▶ Source document:
== == ==

Hyde Park is the largest of the four royal parks in central London that are connected to each other, forming one large green lung in the heart of the city.
The other parks are the adjoining Kensington Gardens, Green Park and St. James’s Park. Hyde Park covers more than 360 acres (142 hectares) and hosts many large events, including celebrations and concerts. It is also a popular place for jogging, swimming, rowing, picnicking and even horse riding. Hyde Park is home to over twenty monuments and memorials, but it might be best known for its Speakers’ Corner: an area in the northeast corner of the park where free speech, open-air public speaking, debate, and discussion are allowed.
In 1536 King Henry VIII confiscated Hyde Park from the monks of Westminster Abbey and used it as a private hunting ground. King Charles I opened the park to the public in 1637. The park was redesigned in 1726, first on order of King George I and later under the direction of Caroline of Ansbach, Queen Consort to George II. She split off Kensington Gardens from Hyde Park and added the large lake.

== == ==

▶ Collected material:
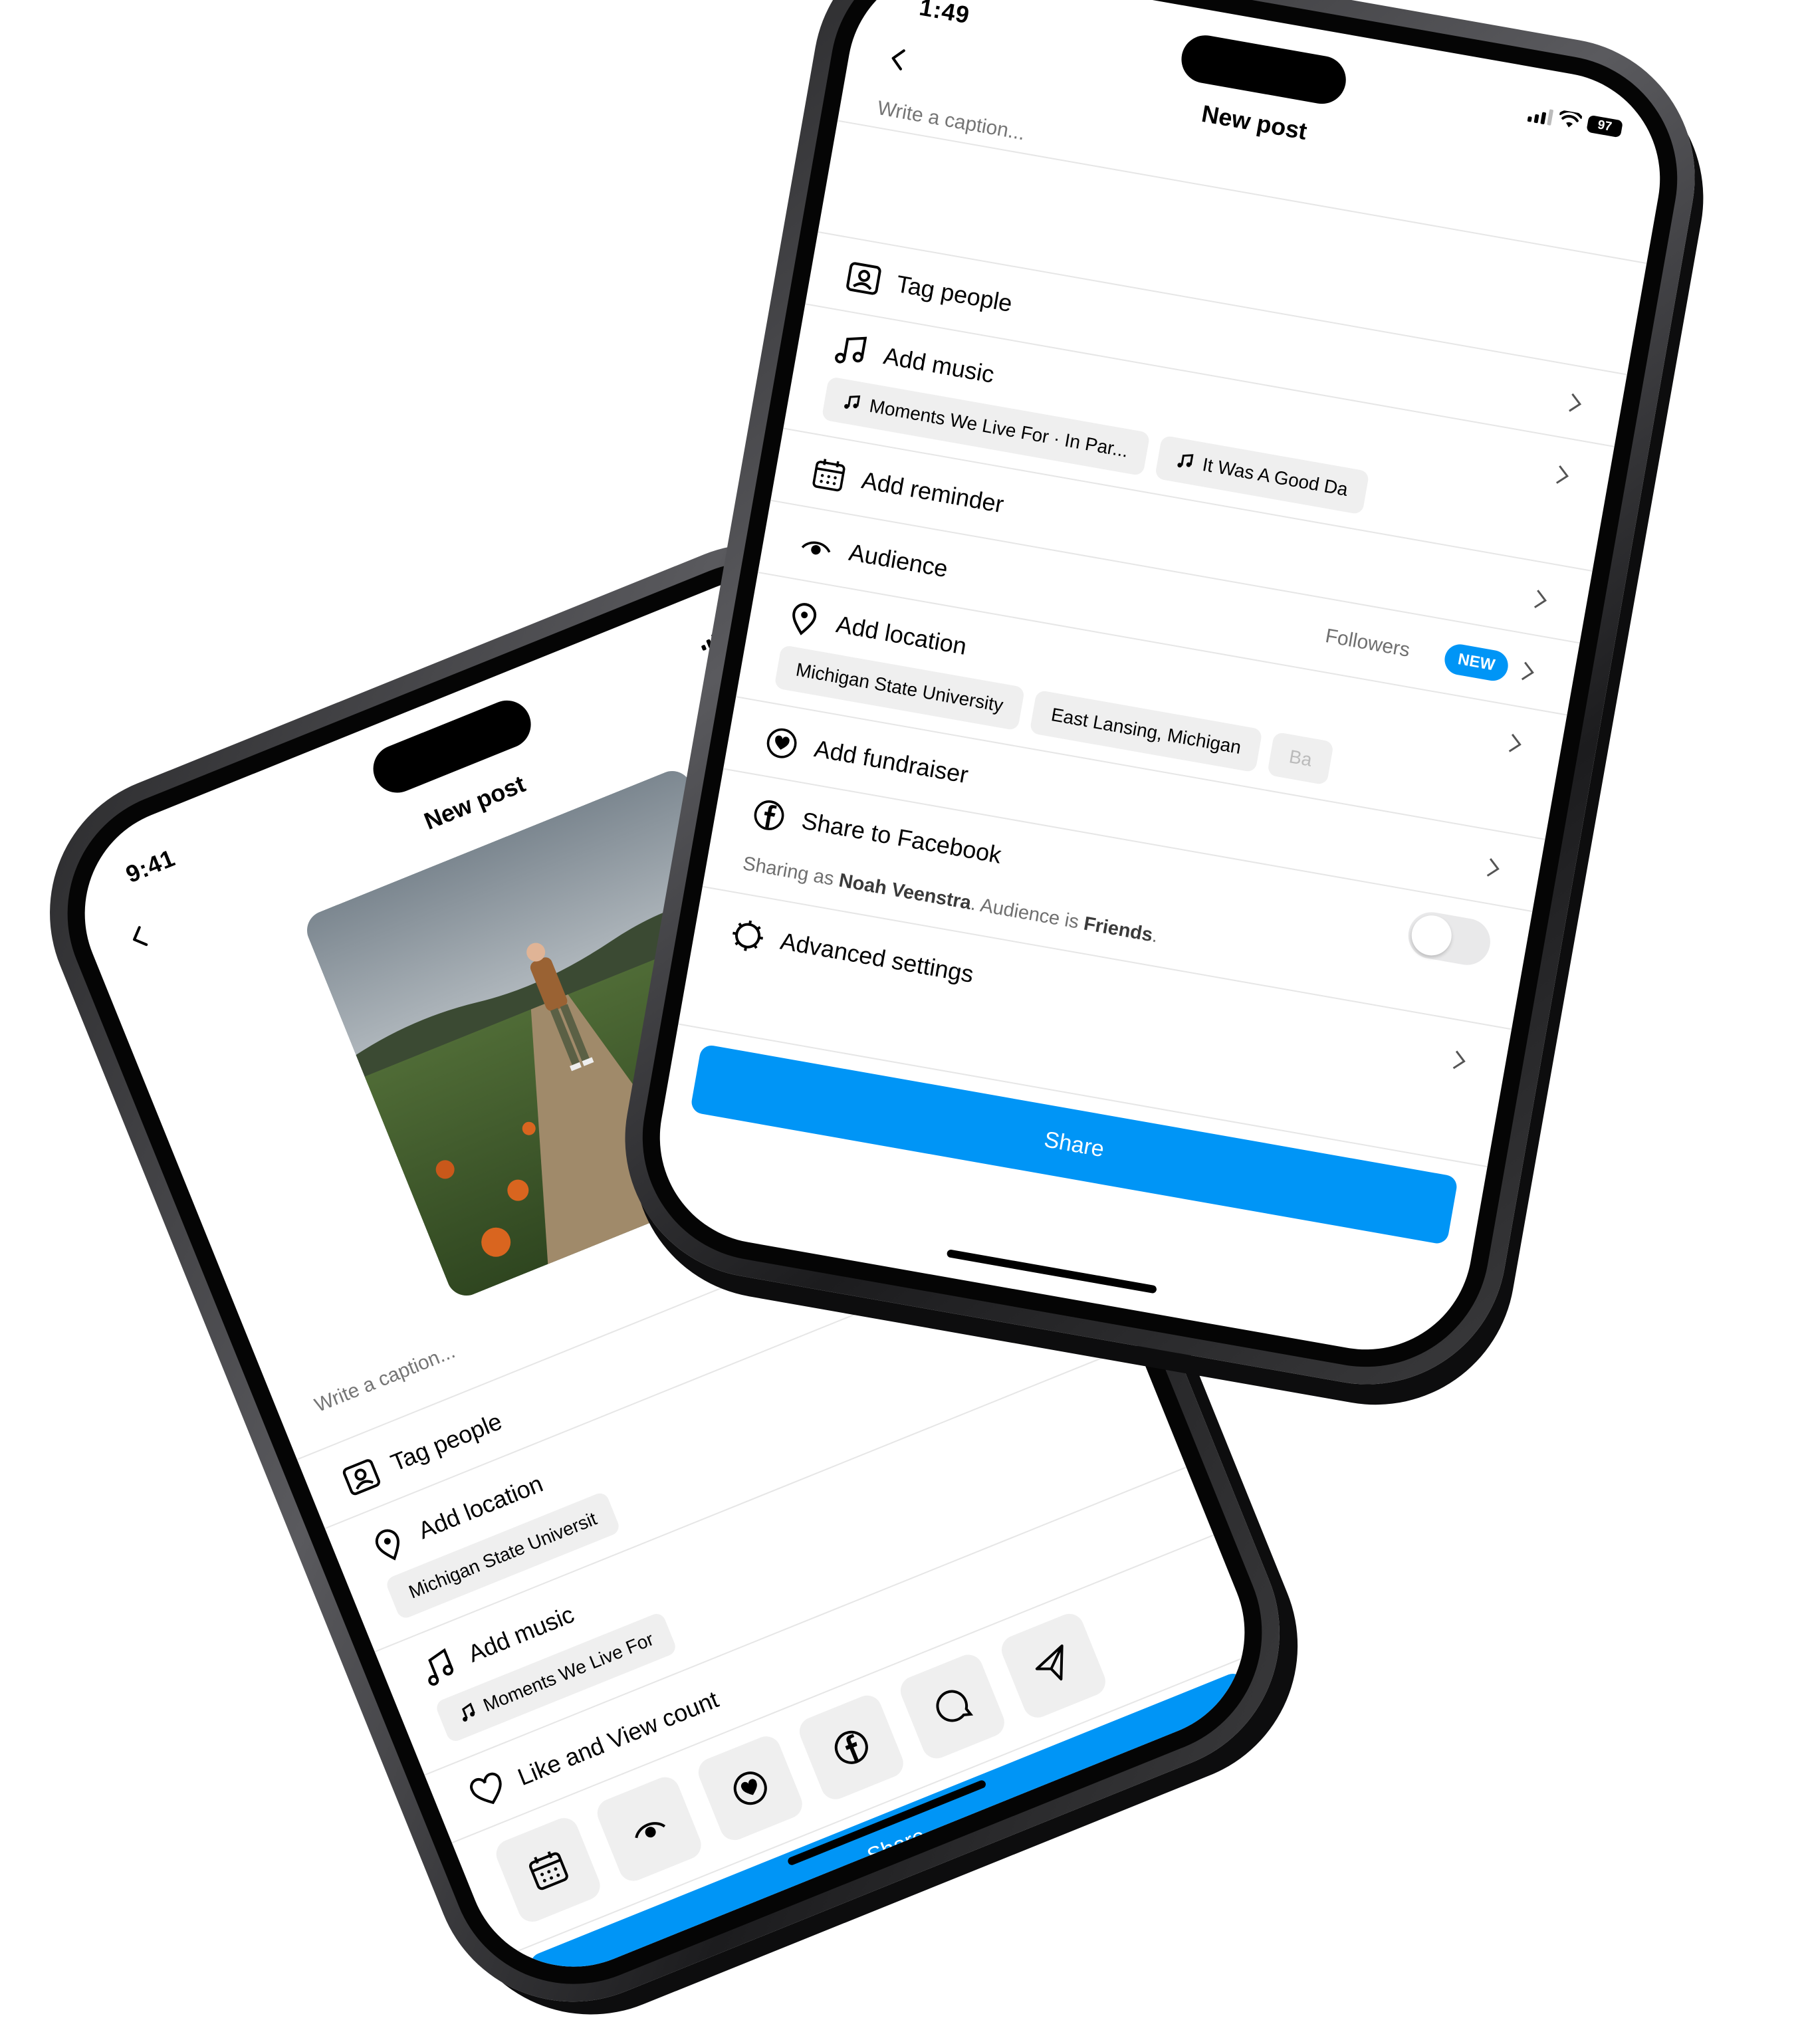 Image resolution: width=1808 pixels, height=2044 pixels. I want to click on advanced-settings-label: Advanced settings, so click(877, 958).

== == ==

Write out everything in the Hyde Park passage above, from "Hyde Park is the" down to "of the city.", word for word.

Hyde Park is the largest of the four royal parks in central London that are connected to each other, forming one large green lung in the heart of the city.